E outra coisa é outra coisa bem diferente. Se a delação for anulada, Cid perde os benefícios acordados. Mas as provas obtidas de modo legítimo com as informações do delator estão mantidas. Ainda assim, claro que a defesa se beneficia com o delator desmoralizado. O Jair, quem diria, não para de compartilhar a capa da Veja nas redes.

Estamos conversando sobre delação premiada e poder da imprensa, duas dimensões aqui interligadas. Nos tempos de Sergio Moro e Lava Jato, bolsonaristas rezavam todo dia pela saúde de delatores que acusavam Lula e petistas pelos males do mundo. Hoje, acusam o STF de praticar “tortura” contra o delator que denuncia Bolsonaro.

Lá atrás, petistas denunciaram em tribunais internacionais “o abuso da delação”. Consideram, agora, que está tudo dentro da ordem com essa via da justiça brasileira. Mais uma vez, o que já escrevi aqui no blog: na Lava Jato e hoje, sou contra a colaboração premiada. Esse mecanismo avacalhou todo o conjunto de investigação.

Enquanto isso, um lado acusa um consórcio de meios de imprensa para sabotar o governo. Um outro lado expõe, por A+B, o complô da grande mídia para impor essa ditadura de esquerda e reeleger o Lula. O debate sobre as falas de Mauro Cid, a capa da Veja e a validade das delações expõe essa divisão alucinada sobre um mesmo objeto.

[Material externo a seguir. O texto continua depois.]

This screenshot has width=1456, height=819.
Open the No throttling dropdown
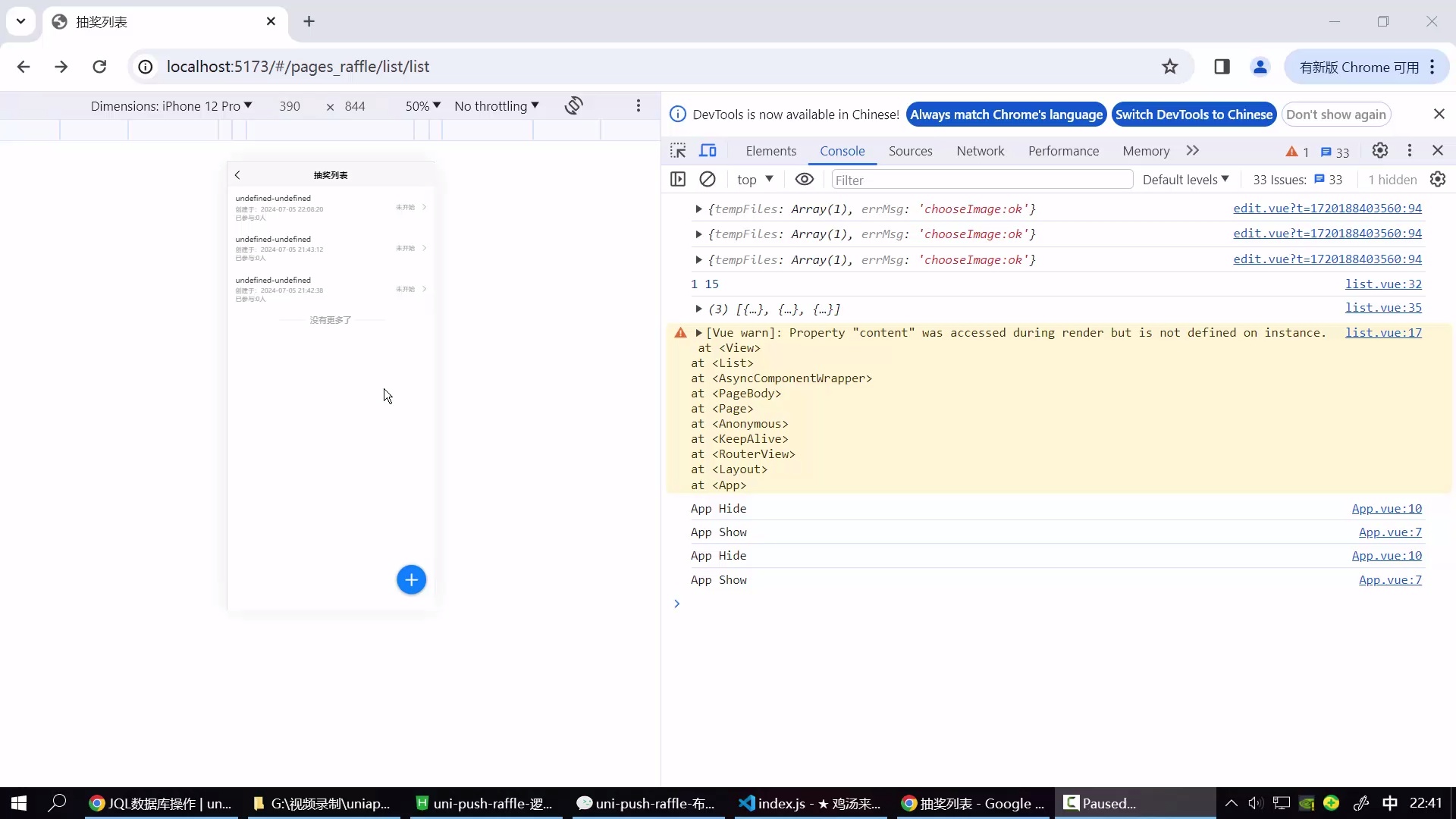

Dias atrás, o jornalismo – num sentido bem amplo – dedicou páginas, gráficos e dancinhas para lembrar os 20 anos do mensalão. Foi uma manchete da Folha que acionou a bomba. Naquele outro mundo, a imprensa já se debatia com a perda de relevância. Em outra modulação, o antigo dilema está aí, com um futuro todo incerto.